Blending In: Dissolvable stents promise to protect arteries
By Nathan Seppa
Biodegradable versions of the metal cylinders known as stents can keep blocked coronary arteries propped open long enough to free up blood flow, after which they disappear—a potential advantage. The new finding suggests that such dissolving stents might someday replace rigid, permanent stents, which carry health risks (SN: 10/28/06, p. 277).
Doctors insert mesh stents into jammed arteries to keep them open. In the new study, researchers implanted an experimental version of biodegradable magnesium stents in 63 people with clogged coronaries. The scientists chose magnesium because it’s found in the body, poses no allergy risk, and in alloy form is slowly dissolved by body fluids, says study coauthor Raimund A. Erbel, an interventional cardiologist at the West German Heart Center in Essen.

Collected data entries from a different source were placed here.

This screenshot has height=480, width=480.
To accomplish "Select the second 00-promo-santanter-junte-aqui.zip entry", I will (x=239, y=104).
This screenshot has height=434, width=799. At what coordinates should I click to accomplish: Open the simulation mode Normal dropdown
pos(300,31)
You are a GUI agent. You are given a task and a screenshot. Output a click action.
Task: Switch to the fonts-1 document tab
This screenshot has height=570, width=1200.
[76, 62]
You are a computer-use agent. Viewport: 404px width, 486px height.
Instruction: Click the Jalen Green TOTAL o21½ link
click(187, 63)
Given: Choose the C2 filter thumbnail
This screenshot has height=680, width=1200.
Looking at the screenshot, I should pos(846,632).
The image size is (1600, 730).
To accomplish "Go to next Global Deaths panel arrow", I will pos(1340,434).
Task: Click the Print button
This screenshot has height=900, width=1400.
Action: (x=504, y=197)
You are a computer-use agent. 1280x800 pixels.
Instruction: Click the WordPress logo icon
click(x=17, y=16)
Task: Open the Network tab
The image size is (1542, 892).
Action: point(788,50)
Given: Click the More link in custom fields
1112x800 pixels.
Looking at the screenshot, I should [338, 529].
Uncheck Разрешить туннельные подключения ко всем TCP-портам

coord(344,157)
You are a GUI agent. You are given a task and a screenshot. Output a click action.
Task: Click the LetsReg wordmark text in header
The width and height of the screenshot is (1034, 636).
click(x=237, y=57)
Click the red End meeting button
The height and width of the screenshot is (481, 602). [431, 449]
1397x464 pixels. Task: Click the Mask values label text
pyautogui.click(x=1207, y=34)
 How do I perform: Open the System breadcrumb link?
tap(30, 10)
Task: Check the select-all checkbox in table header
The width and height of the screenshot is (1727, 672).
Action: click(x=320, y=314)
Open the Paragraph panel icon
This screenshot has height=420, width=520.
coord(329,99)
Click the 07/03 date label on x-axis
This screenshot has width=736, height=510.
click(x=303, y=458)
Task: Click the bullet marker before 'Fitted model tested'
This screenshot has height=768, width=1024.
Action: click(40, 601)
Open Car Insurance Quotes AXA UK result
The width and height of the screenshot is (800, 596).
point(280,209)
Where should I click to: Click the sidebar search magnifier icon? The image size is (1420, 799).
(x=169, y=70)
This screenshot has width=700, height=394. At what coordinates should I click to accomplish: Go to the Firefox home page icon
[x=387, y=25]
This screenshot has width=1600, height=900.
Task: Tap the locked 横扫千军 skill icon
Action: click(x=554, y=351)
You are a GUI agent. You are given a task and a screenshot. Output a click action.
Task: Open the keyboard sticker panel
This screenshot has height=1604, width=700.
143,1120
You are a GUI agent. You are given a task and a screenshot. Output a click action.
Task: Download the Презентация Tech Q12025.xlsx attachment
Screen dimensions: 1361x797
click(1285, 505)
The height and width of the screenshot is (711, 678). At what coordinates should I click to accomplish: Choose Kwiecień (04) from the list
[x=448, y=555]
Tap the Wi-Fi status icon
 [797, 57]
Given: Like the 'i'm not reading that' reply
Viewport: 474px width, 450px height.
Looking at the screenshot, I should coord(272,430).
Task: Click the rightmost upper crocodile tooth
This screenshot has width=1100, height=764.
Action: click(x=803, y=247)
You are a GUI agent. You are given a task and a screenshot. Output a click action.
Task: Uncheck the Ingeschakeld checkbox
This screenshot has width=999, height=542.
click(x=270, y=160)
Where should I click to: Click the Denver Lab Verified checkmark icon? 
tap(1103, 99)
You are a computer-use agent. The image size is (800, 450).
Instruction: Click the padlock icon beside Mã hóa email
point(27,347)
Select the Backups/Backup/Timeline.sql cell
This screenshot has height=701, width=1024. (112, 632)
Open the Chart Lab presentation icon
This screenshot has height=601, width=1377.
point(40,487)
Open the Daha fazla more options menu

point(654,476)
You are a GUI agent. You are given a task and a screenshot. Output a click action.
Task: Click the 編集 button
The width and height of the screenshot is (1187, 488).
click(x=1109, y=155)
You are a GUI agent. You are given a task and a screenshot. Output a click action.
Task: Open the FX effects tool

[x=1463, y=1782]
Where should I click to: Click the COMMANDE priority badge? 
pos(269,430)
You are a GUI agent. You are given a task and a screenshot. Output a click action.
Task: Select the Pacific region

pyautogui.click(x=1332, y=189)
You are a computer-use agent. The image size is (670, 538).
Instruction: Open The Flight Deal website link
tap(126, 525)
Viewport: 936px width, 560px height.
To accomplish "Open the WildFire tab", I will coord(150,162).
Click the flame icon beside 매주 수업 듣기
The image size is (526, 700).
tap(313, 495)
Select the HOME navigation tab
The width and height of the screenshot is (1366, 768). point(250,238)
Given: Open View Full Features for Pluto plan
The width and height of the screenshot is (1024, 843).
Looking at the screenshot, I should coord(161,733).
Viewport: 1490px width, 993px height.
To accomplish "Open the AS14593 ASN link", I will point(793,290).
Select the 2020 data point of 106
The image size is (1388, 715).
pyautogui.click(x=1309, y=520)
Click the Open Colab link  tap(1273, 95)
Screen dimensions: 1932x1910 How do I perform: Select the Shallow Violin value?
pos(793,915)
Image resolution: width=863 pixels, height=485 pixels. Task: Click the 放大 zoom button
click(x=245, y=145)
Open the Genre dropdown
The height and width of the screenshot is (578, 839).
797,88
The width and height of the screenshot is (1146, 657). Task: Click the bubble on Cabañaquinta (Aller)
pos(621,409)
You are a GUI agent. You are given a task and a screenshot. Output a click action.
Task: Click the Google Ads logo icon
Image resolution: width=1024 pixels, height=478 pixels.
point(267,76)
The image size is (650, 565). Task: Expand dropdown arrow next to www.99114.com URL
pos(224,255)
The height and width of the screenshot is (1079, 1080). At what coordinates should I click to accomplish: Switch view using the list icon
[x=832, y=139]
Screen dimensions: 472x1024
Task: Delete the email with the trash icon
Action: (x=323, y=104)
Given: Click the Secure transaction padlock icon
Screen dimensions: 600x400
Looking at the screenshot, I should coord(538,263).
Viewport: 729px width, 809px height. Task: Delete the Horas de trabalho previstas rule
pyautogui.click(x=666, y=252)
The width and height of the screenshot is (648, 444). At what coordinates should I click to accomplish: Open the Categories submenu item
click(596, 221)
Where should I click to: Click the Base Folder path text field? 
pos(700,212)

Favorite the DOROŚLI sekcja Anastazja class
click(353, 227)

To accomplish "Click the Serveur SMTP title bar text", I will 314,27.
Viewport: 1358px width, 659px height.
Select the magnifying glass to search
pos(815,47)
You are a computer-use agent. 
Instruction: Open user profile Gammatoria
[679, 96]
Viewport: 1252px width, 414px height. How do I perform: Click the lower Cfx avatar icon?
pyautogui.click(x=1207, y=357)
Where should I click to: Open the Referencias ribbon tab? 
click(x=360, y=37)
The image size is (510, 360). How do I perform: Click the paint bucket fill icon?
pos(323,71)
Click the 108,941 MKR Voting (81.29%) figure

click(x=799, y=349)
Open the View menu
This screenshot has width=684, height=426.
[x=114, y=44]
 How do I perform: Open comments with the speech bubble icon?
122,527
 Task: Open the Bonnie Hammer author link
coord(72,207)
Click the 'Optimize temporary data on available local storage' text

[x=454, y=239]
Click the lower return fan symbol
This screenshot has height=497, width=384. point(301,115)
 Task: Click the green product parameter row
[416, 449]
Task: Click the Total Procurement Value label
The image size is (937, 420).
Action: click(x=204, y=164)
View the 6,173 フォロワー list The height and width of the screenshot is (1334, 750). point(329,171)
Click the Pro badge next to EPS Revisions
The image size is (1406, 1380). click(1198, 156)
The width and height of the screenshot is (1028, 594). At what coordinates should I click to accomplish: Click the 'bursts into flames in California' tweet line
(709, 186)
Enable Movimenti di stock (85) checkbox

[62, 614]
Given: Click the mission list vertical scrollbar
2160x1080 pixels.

At checkups 4 months after implantation, the researchers found that the stents had completely degraded and had been replaced by calcium and a phosphorus compound. Moreover, new vessel-lining cells had grown over the area, the team reports in the June 2 Lancet.
However, earlier checkups had revealed that the magnesium alloy began degrading within 14 days—too fast for practical use. Nearly half the vessels getting the magnesium stents narrowed again so much that the patients warranted an additional procedure, such as coronary bypass surgery.
As a result, the new stent differed little in effectiveness from angioplasty, in which a balloon-tipped catheter is inflated at a coronary blockage to simply push it aside. Over the past 15 years, doctors have increasingly used angioplasty to prepare a vessel for stent insertion. Without a stent, a vessel opened by angioplasty can soon collapse, a complication known as recoil.
Overall, the magnesium stent fared worse than did permanent stents, which stay rigid enough to prevent collapse. But unless they’re coated with certain drugs, rigid stents can lead to renarrowing of the vessel from aberrant tissue healing. Coated metal stents, however, appear to carry the separate risk of triggering blood clots.
If biodegradable stents are to work, they will have to maintain rigidity just long enough to allow healthy layers of cells to reline a vessel and get past the recoil-risk stage, says interventional cardiologist Donald E. Cutlip of Harvard Medical School in Boston. If so, they could provide better vessel flexibility than rigid stents do. “This is a novel concept. As with most early techniques, it raises a lot of questions,” he says.
Erbel and his team are testing an alloy of magnesium that may take longer to dissolve and therefore reinforce vessels for several months.
Meanwhile, other groups are experimenting with biodegradable stents coated with compounds that help prevent the aberrant healing that can occur with rigid metal stents.